## Data supplied
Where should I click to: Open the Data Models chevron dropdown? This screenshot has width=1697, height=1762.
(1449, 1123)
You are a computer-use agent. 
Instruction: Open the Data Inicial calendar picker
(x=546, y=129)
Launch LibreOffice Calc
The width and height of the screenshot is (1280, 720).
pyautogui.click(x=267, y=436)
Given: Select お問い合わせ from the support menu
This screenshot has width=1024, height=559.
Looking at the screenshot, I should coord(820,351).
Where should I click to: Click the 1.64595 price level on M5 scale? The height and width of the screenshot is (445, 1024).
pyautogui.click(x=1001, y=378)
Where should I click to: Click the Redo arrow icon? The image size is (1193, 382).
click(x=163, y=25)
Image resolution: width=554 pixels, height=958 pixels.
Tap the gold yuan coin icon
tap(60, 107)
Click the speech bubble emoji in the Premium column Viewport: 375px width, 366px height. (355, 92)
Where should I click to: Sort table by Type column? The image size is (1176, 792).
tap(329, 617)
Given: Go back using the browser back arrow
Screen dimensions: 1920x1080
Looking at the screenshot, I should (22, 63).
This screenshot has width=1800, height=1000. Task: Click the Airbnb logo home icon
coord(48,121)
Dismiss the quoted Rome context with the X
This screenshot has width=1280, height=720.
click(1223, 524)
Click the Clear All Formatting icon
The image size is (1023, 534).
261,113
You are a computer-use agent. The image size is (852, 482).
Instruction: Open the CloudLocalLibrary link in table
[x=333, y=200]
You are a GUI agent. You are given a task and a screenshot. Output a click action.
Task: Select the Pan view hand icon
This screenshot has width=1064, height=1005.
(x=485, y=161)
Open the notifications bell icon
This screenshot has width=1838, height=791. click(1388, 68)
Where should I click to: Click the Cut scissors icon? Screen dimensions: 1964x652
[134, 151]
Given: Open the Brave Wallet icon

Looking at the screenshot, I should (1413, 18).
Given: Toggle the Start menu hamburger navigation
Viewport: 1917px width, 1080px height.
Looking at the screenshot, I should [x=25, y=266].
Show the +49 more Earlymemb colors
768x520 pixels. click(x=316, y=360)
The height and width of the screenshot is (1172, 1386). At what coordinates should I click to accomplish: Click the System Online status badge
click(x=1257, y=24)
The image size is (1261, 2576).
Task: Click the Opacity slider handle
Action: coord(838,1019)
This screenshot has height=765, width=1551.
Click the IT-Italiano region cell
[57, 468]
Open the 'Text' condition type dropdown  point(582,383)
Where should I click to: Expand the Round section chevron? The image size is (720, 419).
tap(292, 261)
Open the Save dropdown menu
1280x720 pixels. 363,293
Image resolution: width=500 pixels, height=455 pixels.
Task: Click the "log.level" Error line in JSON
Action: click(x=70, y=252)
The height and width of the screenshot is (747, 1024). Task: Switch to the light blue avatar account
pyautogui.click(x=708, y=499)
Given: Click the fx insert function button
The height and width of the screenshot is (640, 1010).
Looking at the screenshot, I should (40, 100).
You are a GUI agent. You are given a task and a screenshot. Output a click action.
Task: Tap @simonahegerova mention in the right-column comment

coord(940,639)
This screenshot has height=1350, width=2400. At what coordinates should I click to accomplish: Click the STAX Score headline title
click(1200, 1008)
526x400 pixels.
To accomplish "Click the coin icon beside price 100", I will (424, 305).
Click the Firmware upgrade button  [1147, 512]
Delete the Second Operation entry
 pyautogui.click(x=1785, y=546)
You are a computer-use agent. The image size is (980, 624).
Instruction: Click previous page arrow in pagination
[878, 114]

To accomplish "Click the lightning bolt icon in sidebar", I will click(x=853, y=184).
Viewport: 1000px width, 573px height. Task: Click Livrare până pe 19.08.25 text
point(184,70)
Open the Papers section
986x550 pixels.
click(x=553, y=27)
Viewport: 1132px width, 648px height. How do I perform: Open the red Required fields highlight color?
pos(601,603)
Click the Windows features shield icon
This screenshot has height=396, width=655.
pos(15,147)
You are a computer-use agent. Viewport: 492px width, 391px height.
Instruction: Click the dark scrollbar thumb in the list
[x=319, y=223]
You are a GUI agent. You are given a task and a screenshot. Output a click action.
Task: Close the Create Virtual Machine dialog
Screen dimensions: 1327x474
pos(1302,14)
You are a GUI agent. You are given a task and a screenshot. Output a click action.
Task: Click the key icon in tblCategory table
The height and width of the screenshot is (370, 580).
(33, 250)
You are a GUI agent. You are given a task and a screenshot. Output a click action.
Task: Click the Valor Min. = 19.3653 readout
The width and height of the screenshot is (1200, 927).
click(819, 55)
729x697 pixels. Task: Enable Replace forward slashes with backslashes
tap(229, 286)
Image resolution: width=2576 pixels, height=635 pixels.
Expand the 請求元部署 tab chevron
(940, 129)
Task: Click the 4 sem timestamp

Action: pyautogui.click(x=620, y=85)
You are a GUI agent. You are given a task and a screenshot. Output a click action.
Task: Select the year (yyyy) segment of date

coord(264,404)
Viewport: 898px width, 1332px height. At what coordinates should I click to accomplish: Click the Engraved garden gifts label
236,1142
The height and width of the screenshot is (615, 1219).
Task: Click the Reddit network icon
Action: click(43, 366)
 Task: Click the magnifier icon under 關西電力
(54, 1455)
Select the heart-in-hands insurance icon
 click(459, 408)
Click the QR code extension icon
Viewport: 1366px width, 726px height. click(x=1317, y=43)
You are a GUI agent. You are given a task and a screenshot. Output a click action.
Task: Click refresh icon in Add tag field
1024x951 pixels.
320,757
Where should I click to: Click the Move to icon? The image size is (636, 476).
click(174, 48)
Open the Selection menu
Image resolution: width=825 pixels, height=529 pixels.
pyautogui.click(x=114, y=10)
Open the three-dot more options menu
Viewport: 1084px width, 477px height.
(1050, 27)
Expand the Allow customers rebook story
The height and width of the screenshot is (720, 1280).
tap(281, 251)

## Exercise
Copy out, from the listing above, every line that contains the string "will".

## Result of the task
To accomplish "Click the coin icon beside price 100", I will (424, 305).
To accomplish "Click the lightning bolt icon in sidebar", I will click(x=853, y=184).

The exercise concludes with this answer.